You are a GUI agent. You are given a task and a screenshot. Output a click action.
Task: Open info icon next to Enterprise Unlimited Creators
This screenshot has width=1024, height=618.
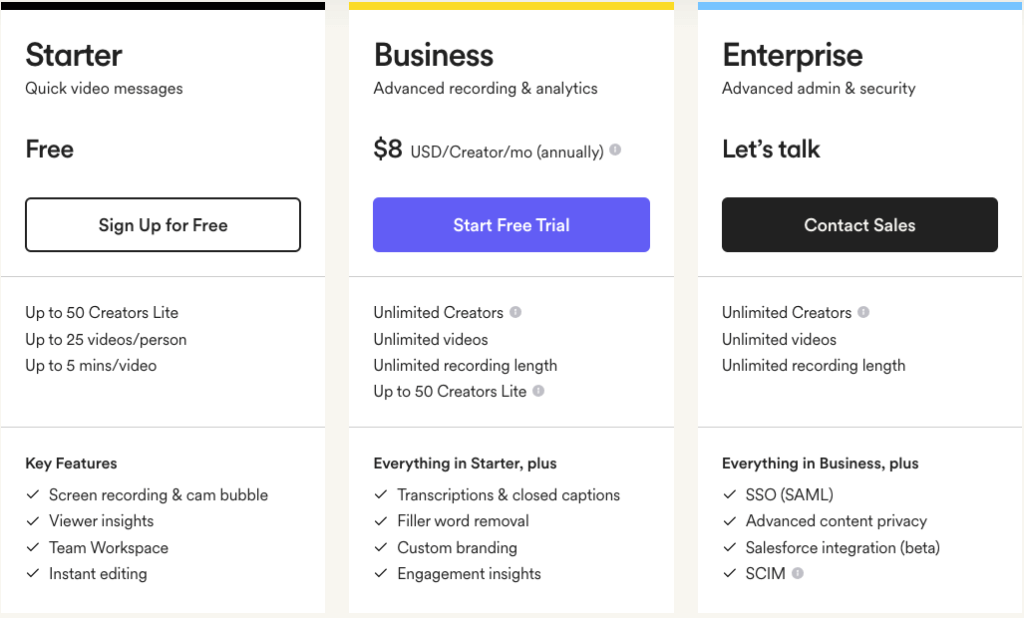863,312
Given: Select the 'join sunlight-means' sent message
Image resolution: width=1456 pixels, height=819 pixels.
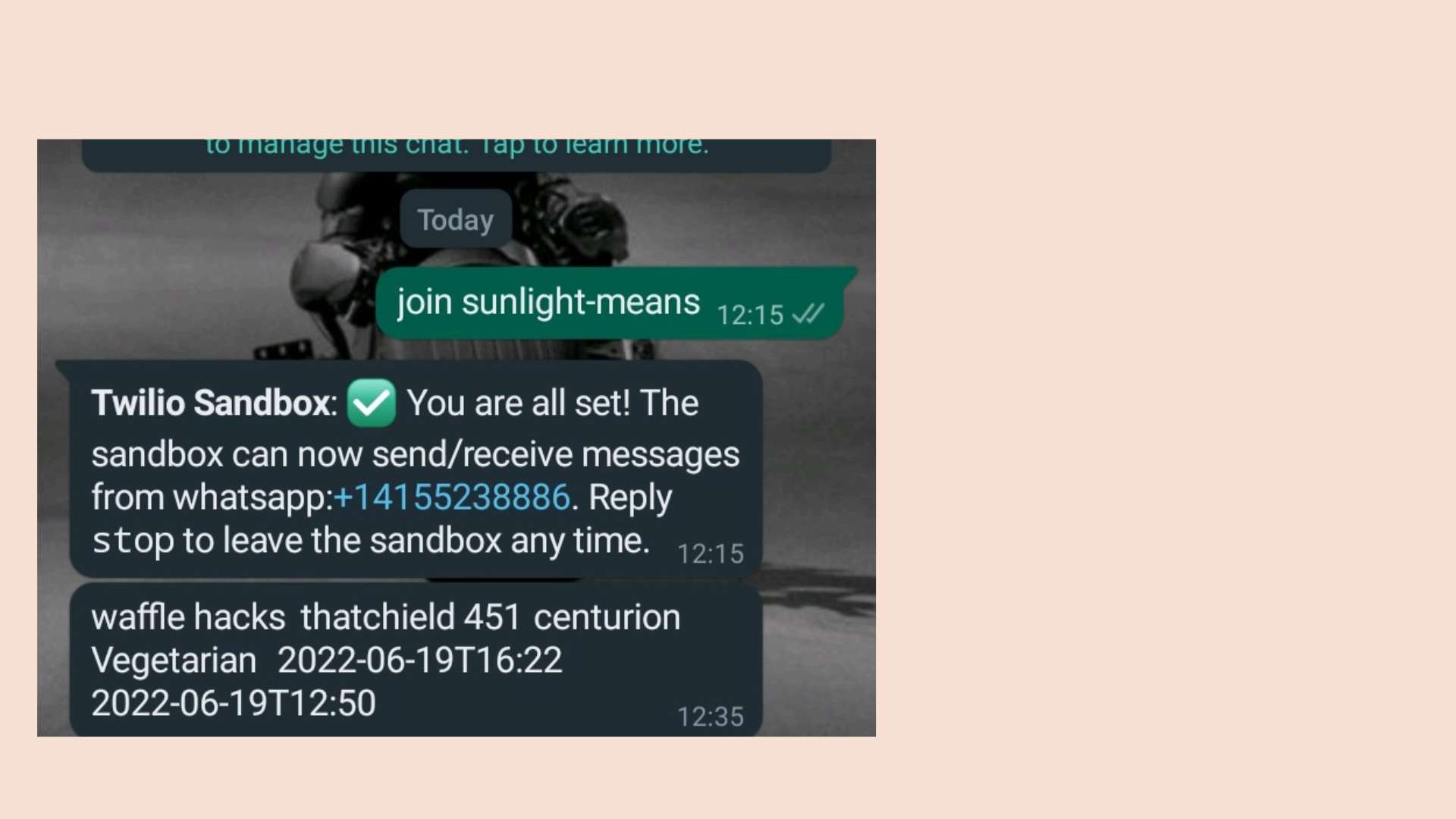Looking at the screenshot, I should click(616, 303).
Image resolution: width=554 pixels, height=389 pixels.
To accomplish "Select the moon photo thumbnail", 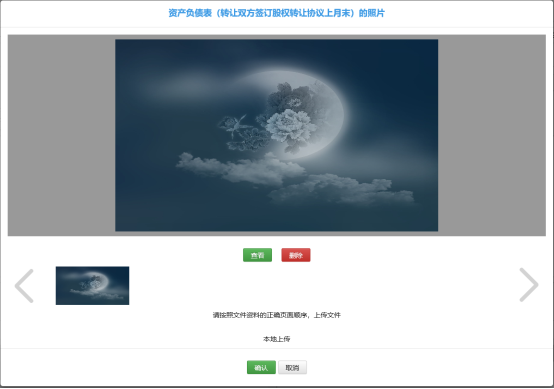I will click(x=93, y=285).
⁂
__TASK DESCRIPTION__
From the records above, quote word for word only the lines beginning at the line that has "Task: Open info" and stopping after the line that has "Image resolution: width=554". Omit the pictures.

__TASK OUTPUT__
Task: Open info icon next to Enterprise Unlimited Creators
This screenshot has width=1024, height=618.
863,312
Given: Select the 'join sunlight-means' sent message
Image resolution: width=1456 pixels, height=819 pixels.
Looking at the screenshot, I should click(616, 303).
Image resolution: width=554 pixels, height=389 pixels.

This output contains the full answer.